En effet, le Canada se doit d’agir et de ne pas se contenter d’être dans une posture de défense voire d’inaction, en particulier lorsqu’il s’agit des relations avec l’allié et ami américain ou avec l’adversaire chinois.
Mélanie Joly sera très attendue concernant le dossier du protectionnisme américain, qui a connu un regain certain, indépendamment du changement des administrations et du passage des Républicains aux Démocrates.
Partageant les plus longues frontières terrestres au monde (9 mille Km environ), le Canada et les Etats-Unis sont liés par des relations économiques des plus étroites, d’où l’impact certain des mesures prises par Washington sur le voisin du Nord.
Quant à la Chine, séparée du Canada par l’Océan Pacifique, les relations ont été des plus tumultueuses durant les années écoulées avec l’arrestation de deux ressortissants canadiens qui ont été libérés immédiatement après la libération de la dirigeante de Huawei dans un épisode où l’alliance indéfectible avec les Etats-Unis et le volet économique s’est mêlé aux vicissitudes judiciaires.
Un écheveau à démêler par la nouvelle ministre pour relancer des relations, notamment économiques, avec un autre géant mondial.

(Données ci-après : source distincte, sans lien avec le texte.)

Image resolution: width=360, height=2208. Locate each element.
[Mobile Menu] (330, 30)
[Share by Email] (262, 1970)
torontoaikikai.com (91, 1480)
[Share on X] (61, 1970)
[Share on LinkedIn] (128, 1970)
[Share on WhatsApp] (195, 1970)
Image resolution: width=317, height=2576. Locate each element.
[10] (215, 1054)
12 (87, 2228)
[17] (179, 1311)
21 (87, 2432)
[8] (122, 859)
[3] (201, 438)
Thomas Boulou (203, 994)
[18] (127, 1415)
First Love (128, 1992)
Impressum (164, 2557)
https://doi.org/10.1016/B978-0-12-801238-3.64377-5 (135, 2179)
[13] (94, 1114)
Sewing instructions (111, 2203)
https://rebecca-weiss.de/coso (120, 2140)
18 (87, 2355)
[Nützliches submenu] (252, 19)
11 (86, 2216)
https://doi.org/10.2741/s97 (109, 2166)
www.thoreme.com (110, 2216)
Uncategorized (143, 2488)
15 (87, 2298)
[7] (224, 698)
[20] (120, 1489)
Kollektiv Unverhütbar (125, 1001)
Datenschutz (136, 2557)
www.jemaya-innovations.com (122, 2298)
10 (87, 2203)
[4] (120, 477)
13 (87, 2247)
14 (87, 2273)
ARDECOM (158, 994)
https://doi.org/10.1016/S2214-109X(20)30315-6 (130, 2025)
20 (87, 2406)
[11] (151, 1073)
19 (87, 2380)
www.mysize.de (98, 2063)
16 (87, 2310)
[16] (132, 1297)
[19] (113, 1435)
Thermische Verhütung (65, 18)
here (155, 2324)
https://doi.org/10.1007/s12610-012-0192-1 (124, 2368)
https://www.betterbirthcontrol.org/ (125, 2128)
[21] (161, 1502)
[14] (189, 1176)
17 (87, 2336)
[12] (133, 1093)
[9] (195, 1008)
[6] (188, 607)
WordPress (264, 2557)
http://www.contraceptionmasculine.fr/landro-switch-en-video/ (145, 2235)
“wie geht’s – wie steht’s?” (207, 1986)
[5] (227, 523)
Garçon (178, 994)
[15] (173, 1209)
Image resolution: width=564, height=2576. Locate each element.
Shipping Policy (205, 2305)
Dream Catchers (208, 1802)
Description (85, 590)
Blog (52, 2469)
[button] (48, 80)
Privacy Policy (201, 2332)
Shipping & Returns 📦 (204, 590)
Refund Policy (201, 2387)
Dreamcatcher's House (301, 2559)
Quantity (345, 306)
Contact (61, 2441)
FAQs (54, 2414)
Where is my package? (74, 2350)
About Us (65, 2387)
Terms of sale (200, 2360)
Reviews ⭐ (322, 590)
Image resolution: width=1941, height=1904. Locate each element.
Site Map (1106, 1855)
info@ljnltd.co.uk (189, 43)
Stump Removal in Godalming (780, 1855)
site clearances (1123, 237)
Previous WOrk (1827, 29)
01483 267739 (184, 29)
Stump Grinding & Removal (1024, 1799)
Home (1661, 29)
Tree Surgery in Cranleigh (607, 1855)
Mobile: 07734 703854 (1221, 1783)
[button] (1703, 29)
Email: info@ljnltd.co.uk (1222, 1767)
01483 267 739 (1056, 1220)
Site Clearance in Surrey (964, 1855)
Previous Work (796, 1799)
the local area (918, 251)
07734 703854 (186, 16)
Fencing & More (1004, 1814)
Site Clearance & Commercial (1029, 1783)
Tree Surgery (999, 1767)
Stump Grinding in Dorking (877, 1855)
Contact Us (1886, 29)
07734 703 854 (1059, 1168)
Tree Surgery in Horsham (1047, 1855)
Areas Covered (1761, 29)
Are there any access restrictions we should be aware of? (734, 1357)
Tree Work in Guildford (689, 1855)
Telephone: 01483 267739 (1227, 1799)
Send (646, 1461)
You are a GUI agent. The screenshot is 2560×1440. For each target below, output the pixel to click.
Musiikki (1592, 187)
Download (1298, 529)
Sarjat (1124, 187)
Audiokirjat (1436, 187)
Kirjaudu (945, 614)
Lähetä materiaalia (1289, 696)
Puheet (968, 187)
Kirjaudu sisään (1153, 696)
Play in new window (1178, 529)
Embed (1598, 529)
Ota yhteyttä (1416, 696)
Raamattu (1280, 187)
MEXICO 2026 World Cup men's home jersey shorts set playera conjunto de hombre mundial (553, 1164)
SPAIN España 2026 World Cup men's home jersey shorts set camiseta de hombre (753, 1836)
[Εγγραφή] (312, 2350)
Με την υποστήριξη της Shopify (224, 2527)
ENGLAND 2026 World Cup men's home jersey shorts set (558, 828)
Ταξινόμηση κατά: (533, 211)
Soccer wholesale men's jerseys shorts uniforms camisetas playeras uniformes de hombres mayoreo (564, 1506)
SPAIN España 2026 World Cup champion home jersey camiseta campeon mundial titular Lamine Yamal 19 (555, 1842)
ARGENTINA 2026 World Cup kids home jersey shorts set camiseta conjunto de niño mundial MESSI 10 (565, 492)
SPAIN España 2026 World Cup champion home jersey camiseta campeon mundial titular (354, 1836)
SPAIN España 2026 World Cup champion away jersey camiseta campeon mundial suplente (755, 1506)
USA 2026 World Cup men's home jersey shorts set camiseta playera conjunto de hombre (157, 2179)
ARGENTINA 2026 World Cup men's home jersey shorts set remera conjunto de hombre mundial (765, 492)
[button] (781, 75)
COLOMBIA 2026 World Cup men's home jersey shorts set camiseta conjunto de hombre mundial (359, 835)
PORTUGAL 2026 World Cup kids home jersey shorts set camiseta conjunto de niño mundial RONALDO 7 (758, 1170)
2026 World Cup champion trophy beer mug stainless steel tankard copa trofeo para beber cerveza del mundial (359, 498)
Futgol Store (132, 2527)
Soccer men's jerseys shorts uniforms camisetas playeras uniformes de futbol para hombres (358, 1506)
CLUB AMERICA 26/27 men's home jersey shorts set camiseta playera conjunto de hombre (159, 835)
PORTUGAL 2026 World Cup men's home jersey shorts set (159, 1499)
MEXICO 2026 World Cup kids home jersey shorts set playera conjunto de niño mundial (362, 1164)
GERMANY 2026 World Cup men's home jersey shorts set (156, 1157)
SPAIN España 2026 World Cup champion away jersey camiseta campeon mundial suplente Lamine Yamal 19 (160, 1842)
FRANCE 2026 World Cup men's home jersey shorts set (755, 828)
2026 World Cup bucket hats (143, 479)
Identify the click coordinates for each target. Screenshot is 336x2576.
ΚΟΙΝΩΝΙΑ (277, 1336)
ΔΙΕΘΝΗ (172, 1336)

La crise humanitaire en Afghanistan, un pays où le Canada s’y était déployé depuis 2001 avec un contingent militaire important et une présence humanitaire sur le terrain, ainsi que l’aide apportée au développement de nombre de pays pauvres et en voie de développement (une tradition canadienne) fera également partie des dossiers que doit traiter l’ancienne candidate à la mairie de Montréal en 2013, une date marquante de son parcours qui l’a fait connaître au grand public.
- Ascension fulgurante
Celle qui a été nommée ministre pour la première fois à 36 ans a connu une ascension fulgurante depuis, malgré quelques couacs lors de son passage au département du Patrimoine, s’agissant du célèbre épisode raté de la taxe Netflix.
Ses déclarations et ses passages aux médias à cette époque ont provoqué des remous et elle a été même « ridiculisée » ce qui lui a valu d’être « rétrogradée » lors du premier remaniement ministériel opéré par Trudeau. Joly s’est dû se contenter du portefeuille du Tourisme.
N’empêche, « le résultat de son travail acharné » a donné ses fruits, selon les collaborateurs de la ministre qui n’a jamais douté de sa valeur et qui n’a jamais lâché, ce qui a abouti à son « intronisation » à la tête de la diplomatie canadienne.
Les deux prochains mois donneront assurément le la quand la quadragénaire ministre assistera à un Sommet pour la démocratie qui se tiendra à Washington en signe de défi lancé à la Chine.
Le positionnement du Canada par le truchement de la nouvelle cheffe de diplomatie est très attendu d’autant plus qu’Ottawa n’a pas été convié à l’alliance militaire tripartie Aukus initiée par Canberra, Londres et Washington dans le Pacifique et dirigée contre Pékin (épisode des sous-marins français à propulsion conventionnelle).
Le Canada sera-t-il amené à prendre une position tranchante contre Pékin alors que les deux pays viennent de sortir d’une crise de plus de 1000 jours après l’arrestation mutuelle de ressortissants.
Un alignement sur les positions de Washington ou un recentrage sur les intérêts économiques exclusifs d’Ottawa, c’est dire que Mélanie Joly aura à passer un test des plus épineux et périlleux en termes de positionnement sur la scène mondiale.
Le mois d’après, soit le mois de janvier 2022, sera marqué par la tenue d’une conférence d’examen du Traité de non-prolifération des armes nucléaires. Alors qu’une cinquantaine de pays avaient signé le « Traité sur l’interdiction des armes nucléaires (TIAN), en janvier 2021, le Canada fera-t-elle partie de nouveaux signataires pour ainsi changer de fusil d’épaule ou pas.
Encore une épreuve pour la nouvelle et « inexpérimentée » jeune ministre avec des conséquences aux plans international et local. Wait and see.